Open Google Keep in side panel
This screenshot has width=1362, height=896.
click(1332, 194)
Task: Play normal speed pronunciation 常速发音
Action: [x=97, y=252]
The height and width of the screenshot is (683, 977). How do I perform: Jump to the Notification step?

* _What is asked_
Reproduce each of the lines above verbatim, in their original order.

* _Output_
Open Google Keep in side panel
This screenshot has width=1362, height=896.
click(1332, 194)
Task: Play normal speed pronunciation 常速发音
Action: [x=97, y=252]
The height and width of the screenshot is (683, 977). How do I perform: Jump to the Notification step?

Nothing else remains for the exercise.